In [None]:
from datascience import *
from prob140 import *

import numpy as np
from scipy import stats

import pandas as pd
import seaborn as sns
import matplotlib.pyplot as plt
plt.style.use('fivethirtyeight')
%matplotlib inline

# Worksheet 11 #

## 1. Gamma and Poisson Conjugacy
Let $X_1, X_2, \ldots, X_n$ be i.i.d. Poisson $(\theta)$, and let the prior distribution of $\theta$ be gamma $(r, \lambda)$.

**(a)** Find the posterior distribution of $\theta$ given $X_i = x_i$ for $1 \le i \le n$.

**(b)** Find the Bayes estimator of $\theta$ using squared error loss.
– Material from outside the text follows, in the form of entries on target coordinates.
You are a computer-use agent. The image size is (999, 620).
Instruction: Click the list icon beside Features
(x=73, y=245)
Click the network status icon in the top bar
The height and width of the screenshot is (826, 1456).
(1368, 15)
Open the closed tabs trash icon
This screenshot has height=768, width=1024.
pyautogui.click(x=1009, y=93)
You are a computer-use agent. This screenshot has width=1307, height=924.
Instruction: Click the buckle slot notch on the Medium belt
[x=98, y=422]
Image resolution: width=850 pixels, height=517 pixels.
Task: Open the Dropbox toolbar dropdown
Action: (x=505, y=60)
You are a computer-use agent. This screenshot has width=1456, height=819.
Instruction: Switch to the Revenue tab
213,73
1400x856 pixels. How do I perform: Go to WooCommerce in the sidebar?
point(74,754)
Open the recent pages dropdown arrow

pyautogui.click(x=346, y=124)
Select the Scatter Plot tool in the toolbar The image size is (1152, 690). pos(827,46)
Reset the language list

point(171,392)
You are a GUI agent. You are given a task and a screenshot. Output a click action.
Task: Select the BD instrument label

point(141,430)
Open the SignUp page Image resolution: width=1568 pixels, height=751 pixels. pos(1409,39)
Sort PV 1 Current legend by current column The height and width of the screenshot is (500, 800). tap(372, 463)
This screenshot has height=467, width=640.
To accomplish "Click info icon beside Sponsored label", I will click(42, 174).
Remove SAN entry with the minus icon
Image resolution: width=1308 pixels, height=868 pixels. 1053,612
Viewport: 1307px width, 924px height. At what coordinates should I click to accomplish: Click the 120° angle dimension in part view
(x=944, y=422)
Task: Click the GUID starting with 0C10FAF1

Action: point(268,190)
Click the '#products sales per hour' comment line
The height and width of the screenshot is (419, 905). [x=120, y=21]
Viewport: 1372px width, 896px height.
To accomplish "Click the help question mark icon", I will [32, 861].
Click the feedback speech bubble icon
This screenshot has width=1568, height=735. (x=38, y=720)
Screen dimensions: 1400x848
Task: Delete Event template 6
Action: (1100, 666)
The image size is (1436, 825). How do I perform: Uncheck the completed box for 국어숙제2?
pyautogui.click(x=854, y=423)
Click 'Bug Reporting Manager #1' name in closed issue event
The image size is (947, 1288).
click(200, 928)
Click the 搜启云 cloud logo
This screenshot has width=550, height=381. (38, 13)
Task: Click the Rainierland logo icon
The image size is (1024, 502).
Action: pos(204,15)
Is it a weighted average of the prior mean and the MLE?

## 2. Times to Extinction

*The below is adapted with permission from Professor Mike Jordan's Statistics 260 class [Bayesian Modeling and Inference](https://people.eecs.berkeley.edu/~jordan/courses/260-spring10/lectures/index.html).*

Paleobotanists estimate the moment in the remote past when a given species became extinct by taking cylindrical, vertical core samples well below the earth's surface and looking for the last occurrence of the species in the fossil record, measured in meters above a point $P$ at which the species was known to have first emerged. Letting $\mathbf{Y} = (Y_1, \ldots, Y_n)^{\rm T}$ denote a sample of such distances above $P$ at a random set of locations, the model
    $$Y_i \stackrel{\rm \tiny iid}{\sim} \text{Uniform}(0, \theta), \qquad i = 1, \ldots, n$$
emerges from simple and plausible assumptions. In this model the unknown $\theta > 0$ can be used, through carbon dating, to estimate the species extinction time. This problem is about Bayesian inference for $\theta$, and it will be seen that some of our usual intuitions do not quite hold in this case.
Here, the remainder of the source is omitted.